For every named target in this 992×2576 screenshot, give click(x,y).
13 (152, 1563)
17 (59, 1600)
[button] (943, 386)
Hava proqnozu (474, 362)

# # # # # # #

» **What you are asked to do**: Your task is to transcribe the listing in full, so that each line reads exactly as before.

» **Task response**:
For every named target in this 992×2576 screenshot, give click(x,y).
13 (152, 1563)
17 (59, 1600)
[button] (943, 386)
Hava proqnozu (474, 362)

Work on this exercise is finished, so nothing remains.